● **YOUR ASSIGNMENT**
Lift out, unaltered, the lines of the material below between the line holding "www.meteo.lt (158, 1397)" and the line holding "Laisvalaikis, pomėgiai (95, 375)", counting both.

* * *

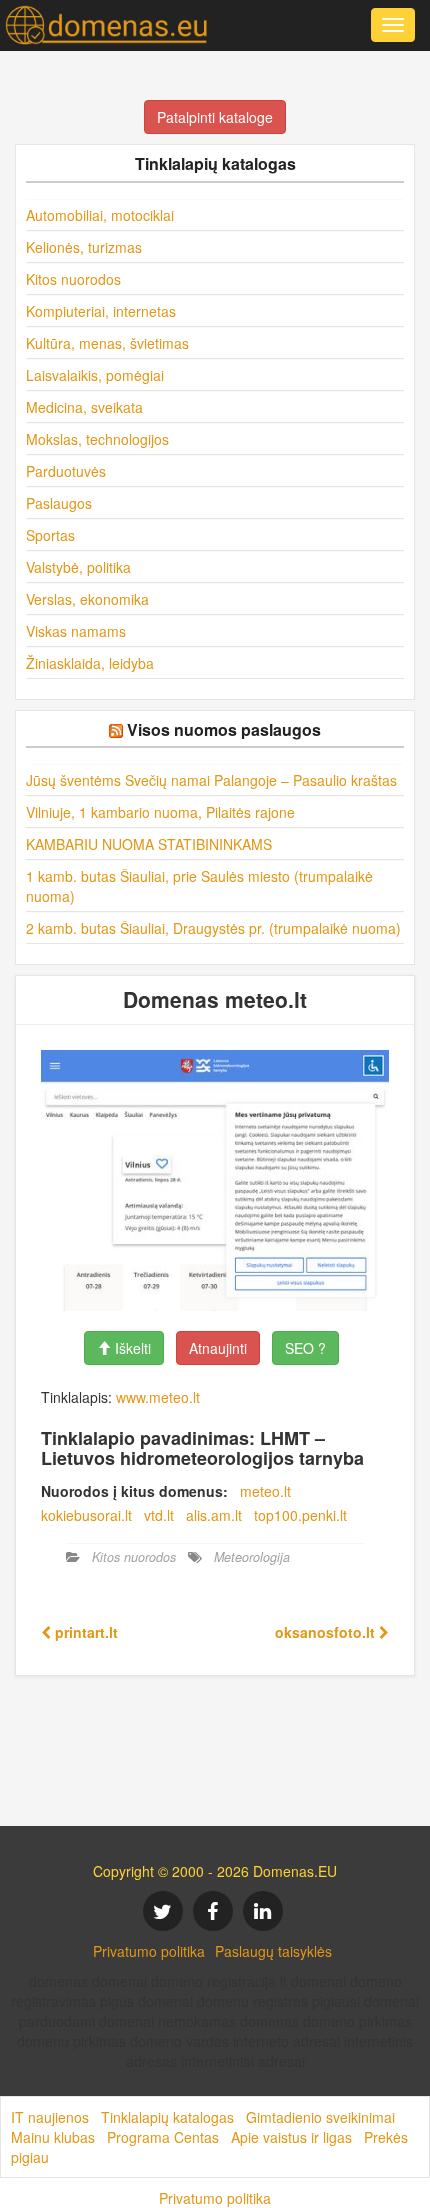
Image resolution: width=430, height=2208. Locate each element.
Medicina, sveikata (84, 407)
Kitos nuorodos (73, 279)
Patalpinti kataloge (215, 117)
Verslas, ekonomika (87, 599)
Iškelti (131, 1348)
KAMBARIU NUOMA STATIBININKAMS (149, 844)
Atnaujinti (218, 1348)
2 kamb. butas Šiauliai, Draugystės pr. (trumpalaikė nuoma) (213, 928)
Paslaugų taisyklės (273, 1951)
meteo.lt (265, 1491)
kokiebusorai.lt (86, 1515)
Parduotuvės (66, 471)
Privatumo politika (149, 1951)
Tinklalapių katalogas (167, 2117)
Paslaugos (59, 503)
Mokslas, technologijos (97, 439)
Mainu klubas (53, 2137)
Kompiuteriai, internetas (101, 311)
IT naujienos (50, 2117)
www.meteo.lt (158, 1397)
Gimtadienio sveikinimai (320, 2117)
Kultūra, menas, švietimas (107, 343)
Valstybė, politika (78, 567)
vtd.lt (159, 1515)
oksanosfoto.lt (327, 1632)
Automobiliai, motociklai (100, 215)
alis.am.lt (214, 1515)
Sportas (50, 535)
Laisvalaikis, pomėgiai (95, 375)
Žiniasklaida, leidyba (90, 663)
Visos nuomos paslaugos (224, 729)
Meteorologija (252, 1557)
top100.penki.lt (300, 1515)
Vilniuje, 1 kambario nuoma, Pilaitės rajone (160, 812)
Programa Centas (163, 2137)
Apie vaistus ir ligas (291, 2137)
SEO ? (305, 1348)
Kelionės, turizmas (84, 247)
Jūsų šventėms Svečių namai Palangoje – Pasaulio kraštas (211, 780)
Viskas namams (76, 631)
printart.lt (84, 1632)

* * *

● **EXERCISE RESULT**
www.meteo.lt (158, 1397)
Gimtadienio sveikinimai (320, 2117)
Kultūra, menas, švietimas (107, 343)
Valstybė, politika (78, 567)
vtd.lt (159, 1515)
oksanosfoto.lt (327, 1632)
Automobiliai, motociklai (100, 215)
alis.am.lt (214, 1515)
Sportas (50, 535)
Laisvalaikis, pomėgiai (95, 375)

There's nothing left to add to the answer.